● **Task goal**
Repeat word for word the lines starting at the one with "Instruction: Collapse the" and ending at the final line of the material, both ends included; omit pictures.

● **Entries supplied**
■ ■ ■ ■

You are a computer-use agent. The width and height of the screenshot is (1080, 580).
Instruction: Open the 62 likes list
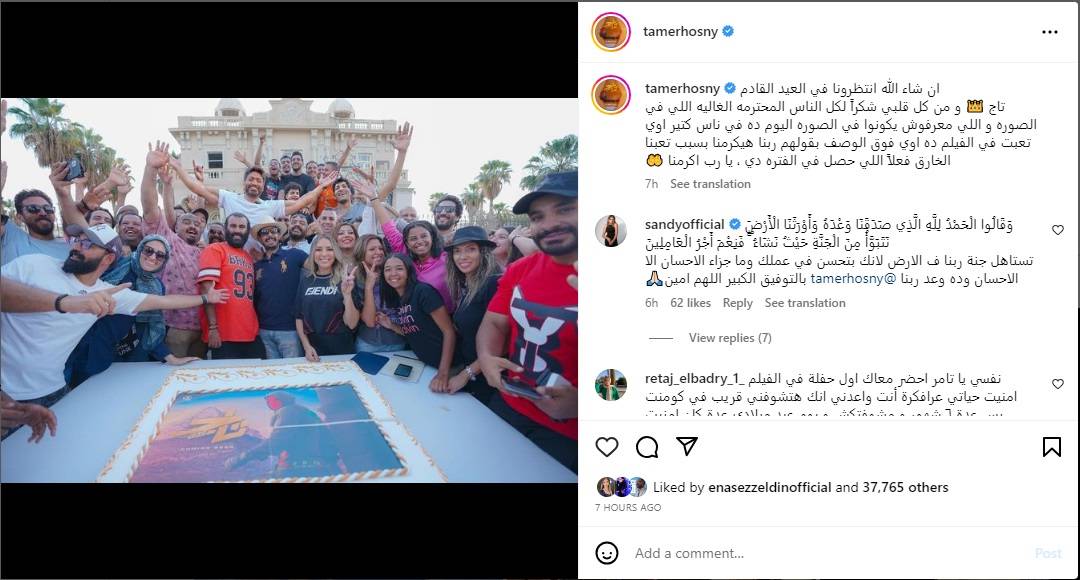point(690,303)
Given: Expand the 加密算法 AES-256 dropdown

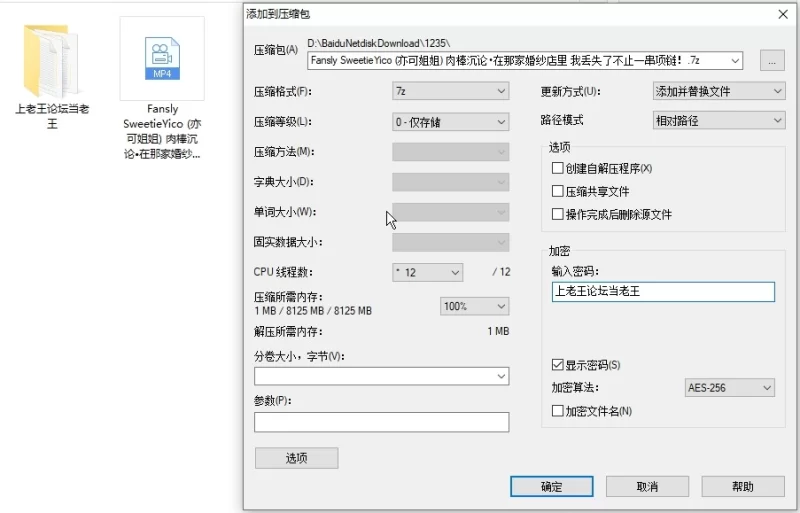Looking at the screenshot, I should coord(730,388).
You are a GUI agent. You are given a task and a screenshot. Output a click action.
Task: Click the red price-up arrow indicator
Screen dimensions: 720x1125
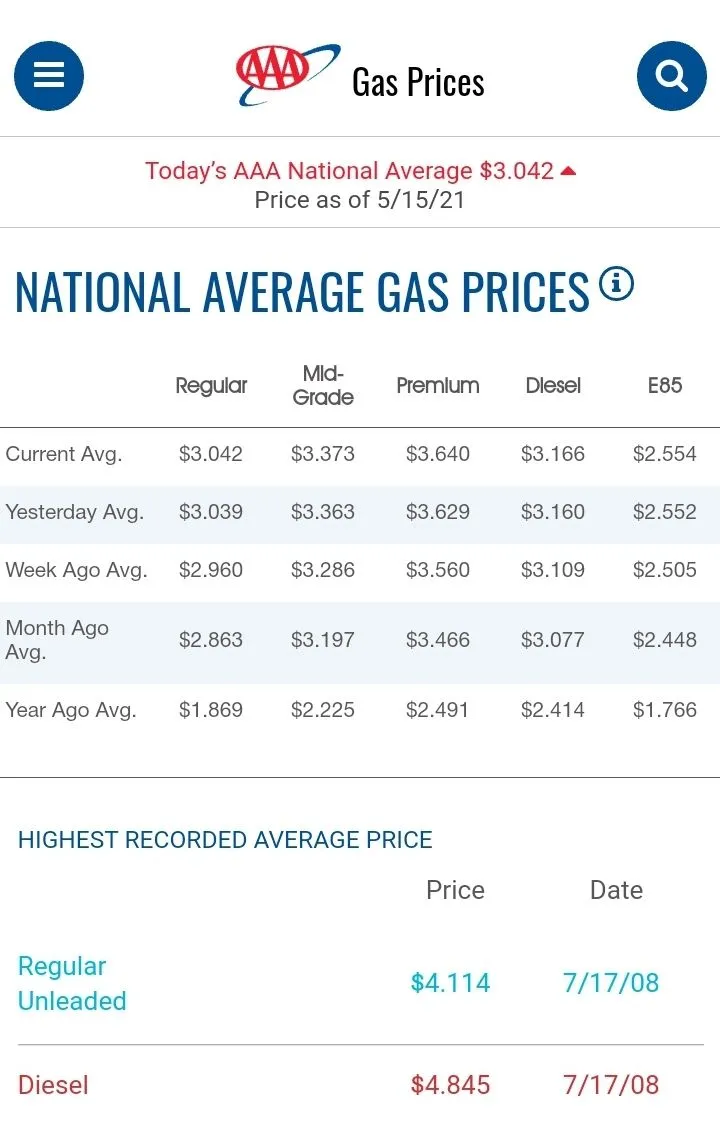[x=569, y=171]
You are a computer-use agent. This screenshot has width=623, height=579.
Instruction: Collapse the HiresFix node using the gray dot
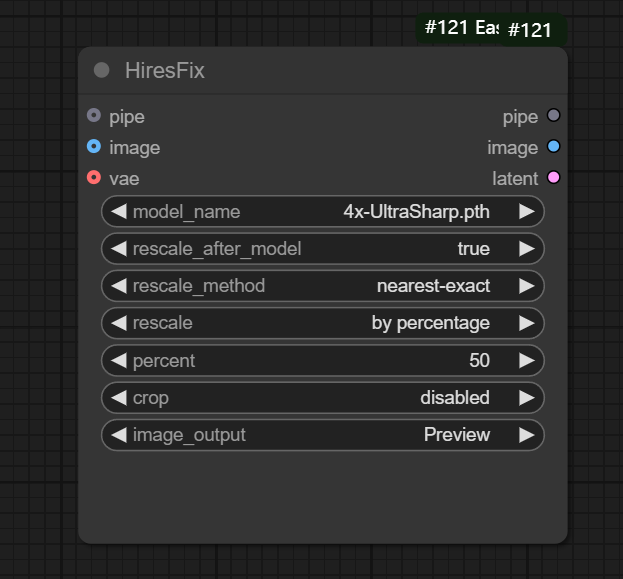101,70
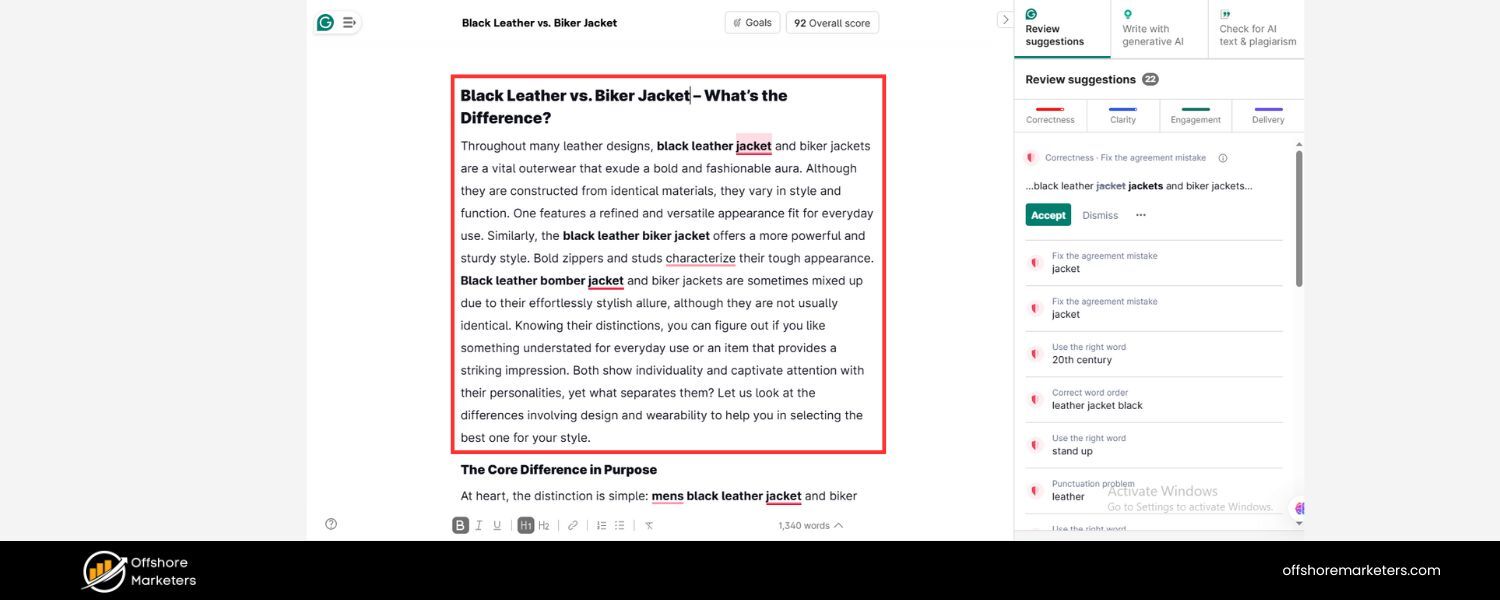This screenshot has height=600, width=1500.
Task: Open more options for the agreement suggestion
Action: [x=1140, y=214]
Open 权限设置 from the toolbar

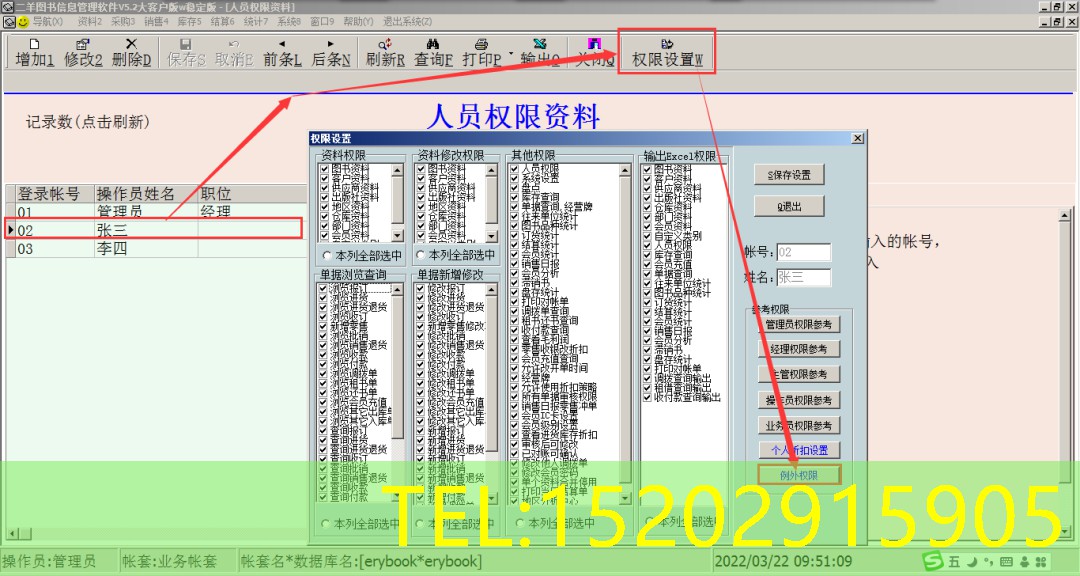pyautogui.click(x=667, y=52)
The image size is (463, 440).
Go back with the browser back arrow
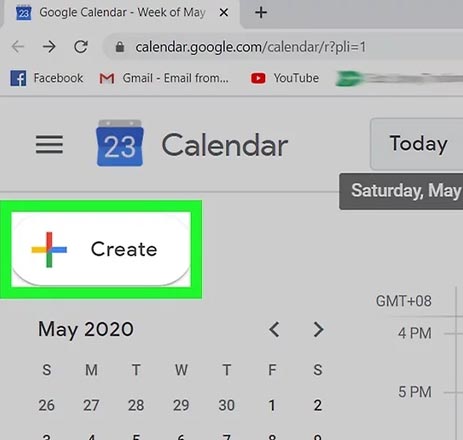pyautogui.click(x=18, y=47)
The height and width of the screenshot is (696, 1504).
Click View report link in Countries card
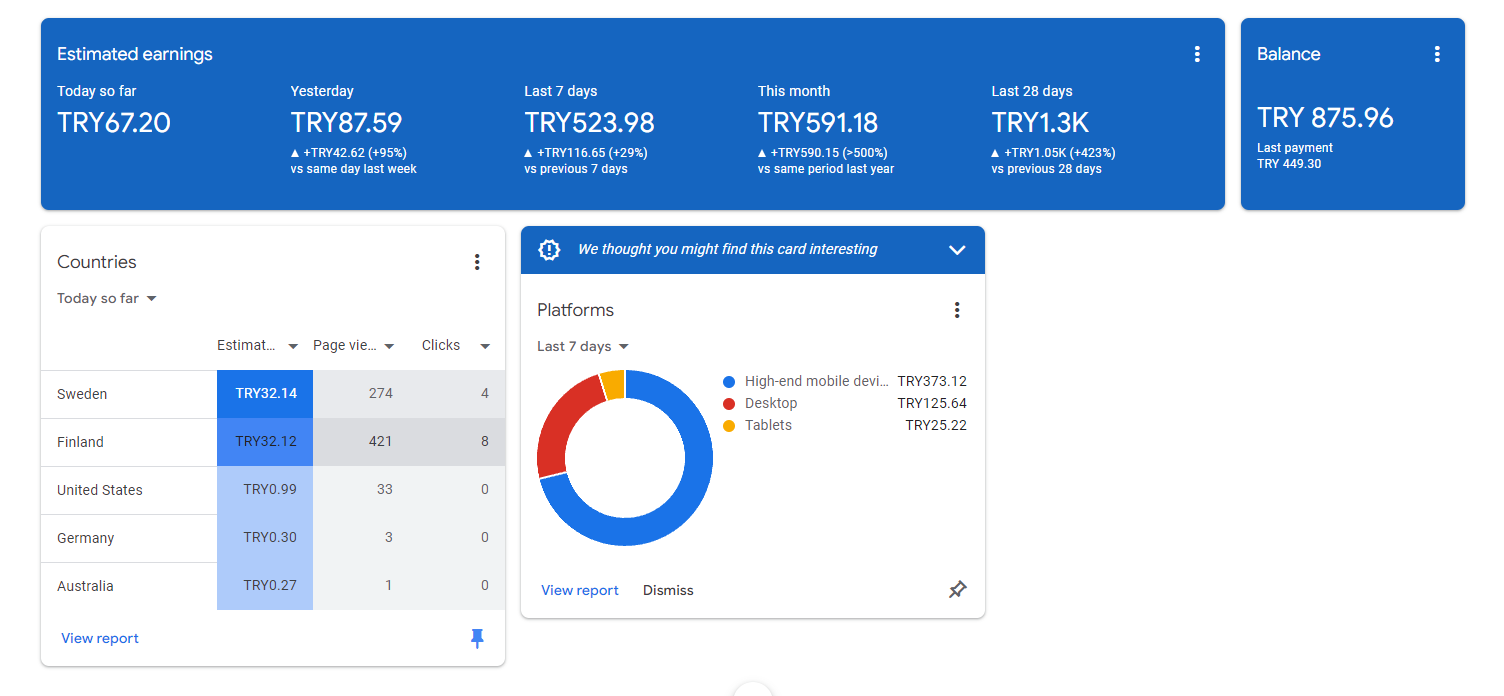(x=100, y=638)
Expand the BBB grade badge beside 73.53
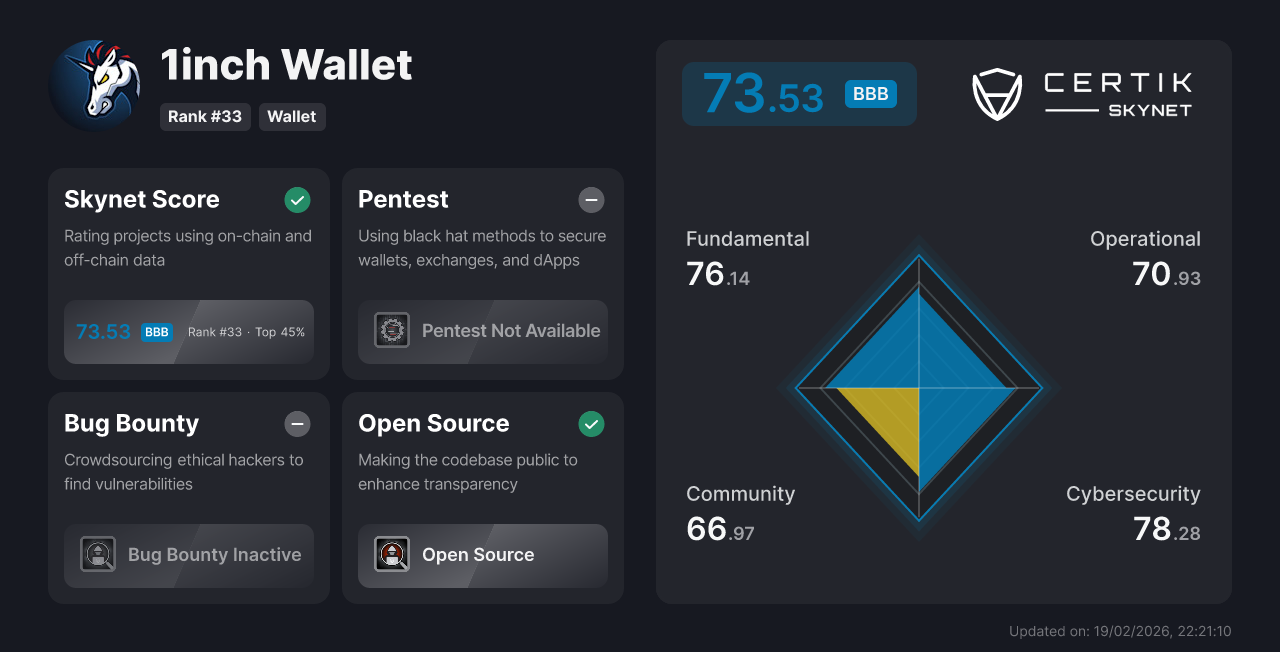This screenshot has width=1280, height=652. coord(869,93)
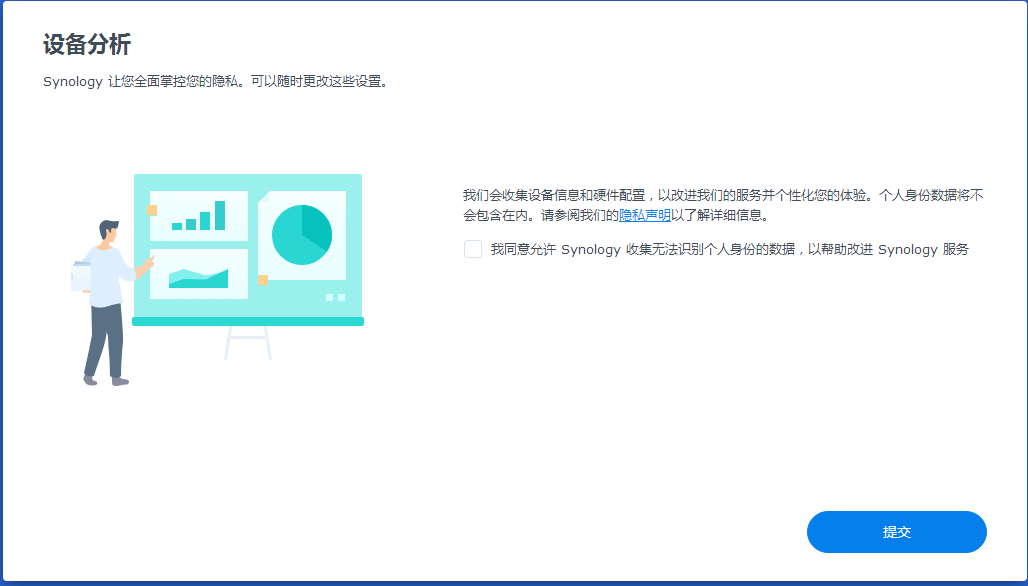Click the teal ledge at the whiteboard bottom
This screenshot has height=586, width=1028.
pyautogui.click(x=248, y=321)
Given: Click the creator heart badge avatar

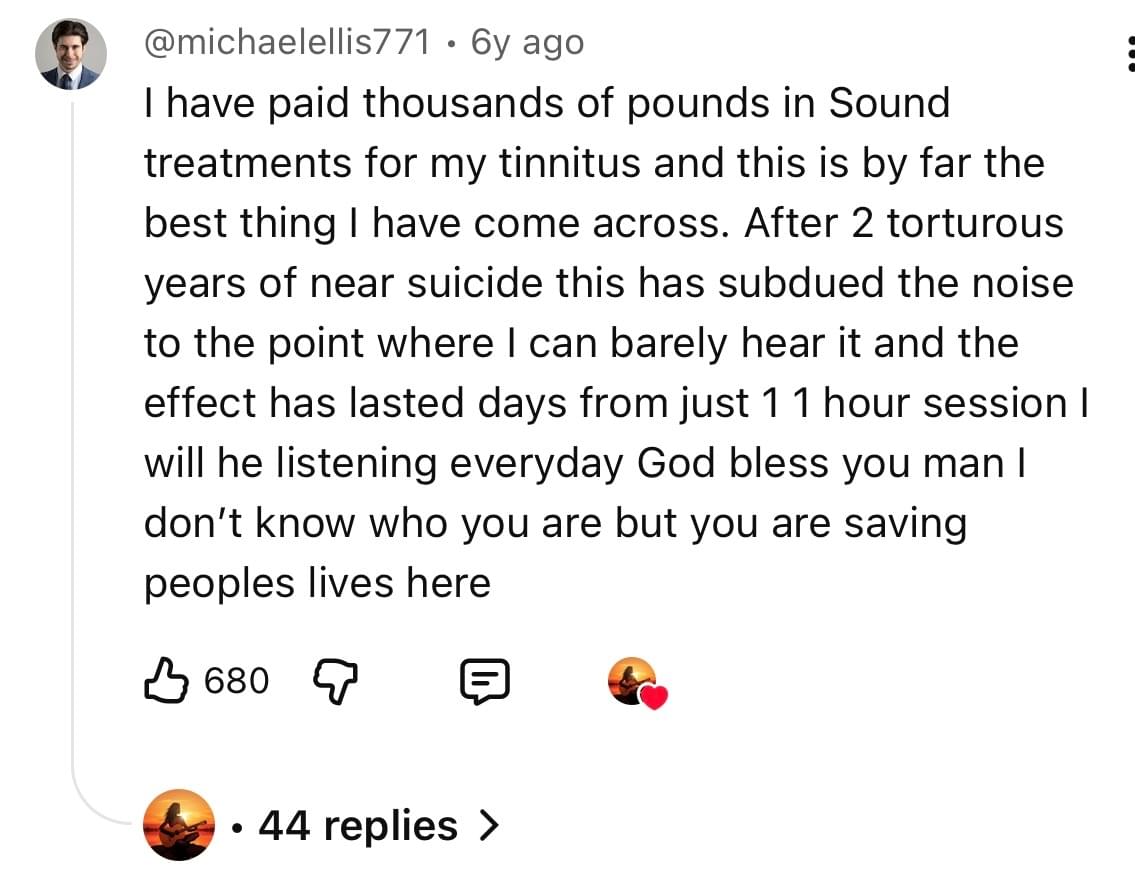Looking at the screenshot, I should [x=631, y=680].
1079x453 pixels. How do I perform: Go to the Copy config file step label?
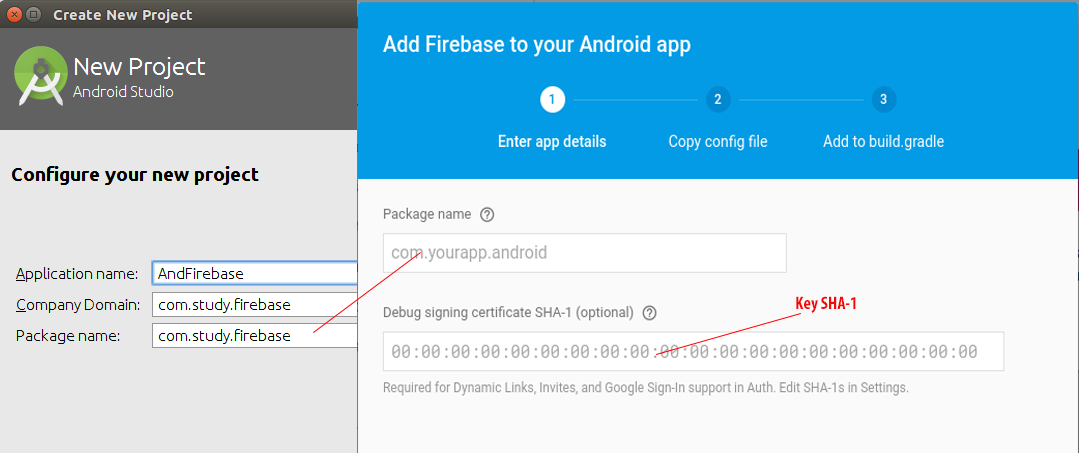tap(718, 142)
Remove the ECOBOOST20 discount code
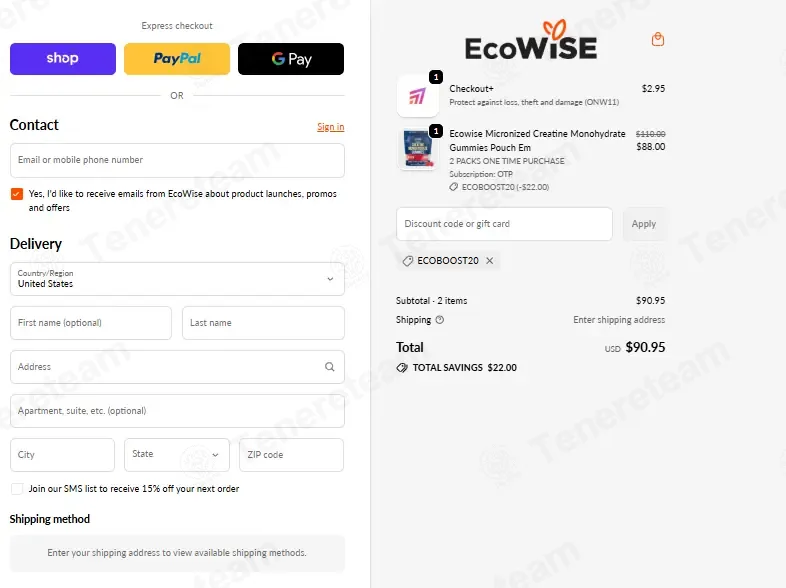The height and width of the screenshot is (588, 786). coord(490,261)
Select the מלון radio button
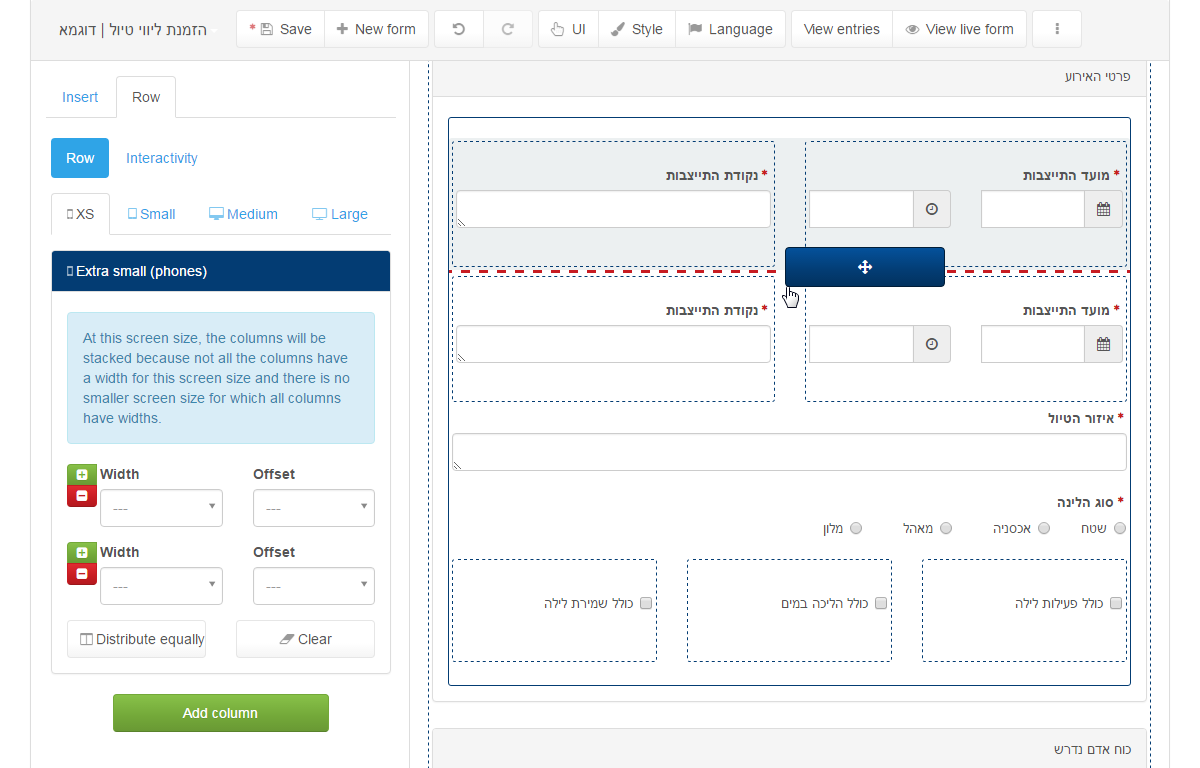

■ ■ ■ ■

● **Reply to the task**
Instruction: Collapse the HiresFix node using the gray dot
101,70
This screenshot has height=600, width=1500.
Task: Open more options for the agreement suggestion
Action: [x=1140, y=214]
Open 权限设置 from the toolbar

pyautogui.click(x=667, y=52)
The image size is (463, 440).
Go back with the browser back arrow
pyautogui.click(x=18, y=47)
The height and width of the screenshot is (696, 1504).
Click View report link in Countries card
(x=100, y=638)
Expand the BBB grade badge beside 73.53
This screenshot has width=1280, height=652. coord(869,93)
Click the teal ledge at the whiteboard bottom
This screenshot has height=586, width=1028.
pyautogui.click(x=248, y=321)
Given: Click the creator heart badge avatar

Looking at the screenshot, I should [x=631, y=680].
1079x453 pixels. How do I perform: Go to the Copy config file step label?
tap(718, 142)
Remove the ECOBOOST20 discount code
The height and width of the screenshot is (588, 786). coord(490,261)
Select the מלון radio button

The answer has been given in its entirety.